Tous les matins après le journal de 8h30, Emmanuelle Ducros dévoile aux auditeurs son «Voyage en absurdie», du lundi au jeudi.
Ce mardi, une proposition de loi soutenue par le gouvernement sera débattue au Sénat. Elle promet de revenir sur certaines obligations liées au diagnostic de performance énergétique des logements anciens, le fameux DPE. Il y a eu urgence.
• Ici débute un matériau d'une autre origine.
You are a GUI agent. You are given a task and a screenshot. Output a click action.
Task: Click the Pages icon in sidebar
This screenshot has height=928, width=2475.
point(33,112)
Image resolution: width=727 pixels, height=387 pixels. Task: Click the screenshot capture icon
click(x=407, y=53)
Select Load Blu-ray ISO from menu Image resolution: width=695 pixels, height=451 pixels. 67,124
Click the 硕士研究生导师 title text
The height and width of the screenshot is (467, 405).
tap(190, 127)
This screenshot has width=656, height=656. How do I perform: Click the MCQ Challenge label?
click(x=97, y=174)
Les effets pervers de ce dispositif n'en finissent pas de se manifester
Le DPE, c'est ce diagnostic créé en 2006 qui classe les logements de A à G selon leurs consommations et leur isolation, et qui était supposé inciter les propriétaires de passoires thermiques à les rénover avant de les louer. Ses conditions se resserrent. Depuis le 1er janvier, il n'est plus possible de louer les logements classés G et dans trois ans, ce seront les logements classés F. Idée vertueuse sur le papier... Mais comme le raconte ma consoeur de l'Opinion, Sandra Mathorel, ça ne marche pas comme c'était supposé marcher.
Loin d'inciter les propriétaires à faire les travaux, ça les incite surtout à se débarrasser de leurs biens. Et ça aggrave la crise du logement
Les notaires du grand Paris, aux premières loges des transactions constatent qu'au fur et à mesure du resserrement des contraintes du DPE, de nombreux propriétaires de passoires énergétiques préfèrent revendre leur bien, plutôt que de faire des travaux coûteux et fastidieux. Plusieurs milliers de biens pourraient ainsi sortir du marché locatif en île de France. Entre 2014 et 2024, la part des biens classés G dans les transactions a doublé, autant pour les appartements que pour les maisons en région parisienne. 9% des appartements et 12% des maisons de la région à vendre sont classées G à l'heure actuelle. A Paris même, un tiers des bien vendus l'an passé a un mauvais diagnostic énergétique.
Comment ça s'explique ?
Les propriétaires se rendent compte soit que les travaux sur les biens loués vont leur coûter une fortune qu'ils ne rentabiliseront pas. Ou alors, que même en faisant les travaux, ça ne changera pas le classement du logement, surtout si la copropriété refuse de faire des travaux sur la structure, sur le bâti ancien. Et ils risquent de voir leurs locataires les attaquer en justice ! Ou alors, c'est trop compliqué de trouver des artisans et de coordonner des travaux qui touchent plusieurs domaines, fenêtres, combles, façade, système de chauffage etc. Résultat, ils jettent l'éponge et vendent et même les incitations fiscales n'y changent rien. Et plus les propriétaires sont âgés, plus ca se produit souvent. Trop de réglementation tue le projet.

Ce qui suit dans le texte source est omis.